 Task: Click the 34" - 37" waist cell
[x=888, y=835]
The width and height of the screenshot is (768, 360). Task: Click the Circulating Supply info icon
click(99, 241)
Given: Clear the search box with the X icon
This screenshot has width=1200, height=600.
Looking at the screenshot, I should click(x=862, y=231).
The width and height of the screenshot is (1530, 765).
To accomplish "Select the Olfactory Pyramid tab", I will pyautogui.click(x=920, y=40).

▬▬▬▬▬▬▬▬▬▬

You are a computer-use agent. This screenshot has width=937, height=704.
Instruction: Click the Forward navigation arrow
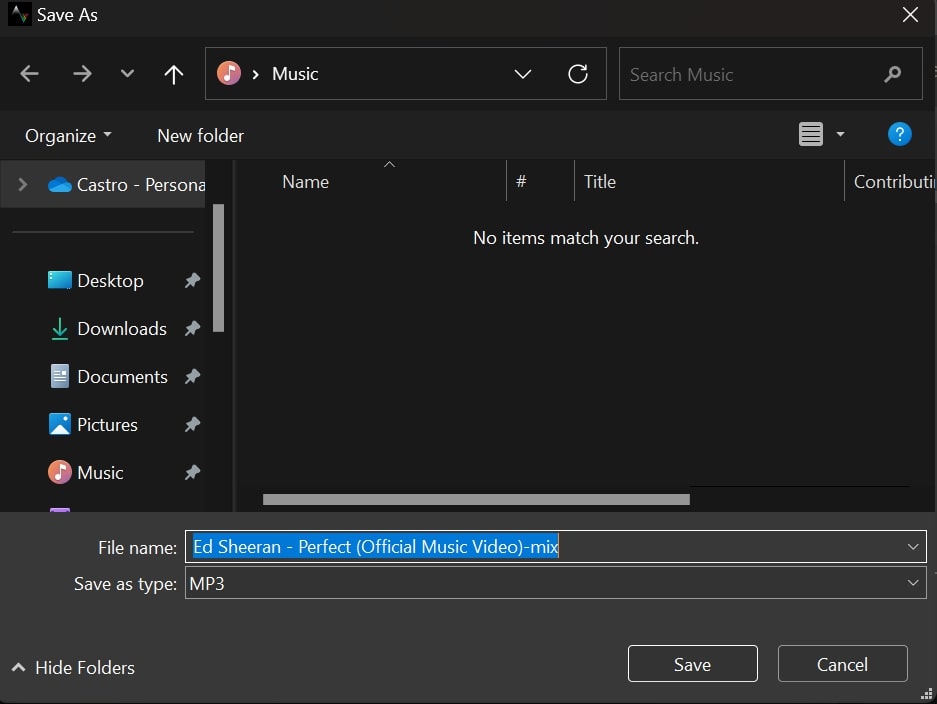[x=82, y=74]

▬▬▬▬▬▬▬▬▬▬

• [The request]: Update the data that begins at the line containing "The width and height of the screenshot is (768, 360)." and stops after the line containing "will pyautogui.click(x=920, y=40)." by replacing "Task" with "Goal", keeping everything else identical. Return only those lines.

• [Expected answer]:
The width and height of the screenshot is (768, 360). Goal: Click the Circulating Supply info icon
click(99, 241)
Given: Clear the search box with the X icon
This screenshot has width=1200, height=600.
Looking at the screenshot, I should click(x=862, y=231).
The width and height of the screenshot is (1530, 765).
To accomplish "Select the Olfactory Pyramid tab", I will pyautogui.click(x=920, y=40).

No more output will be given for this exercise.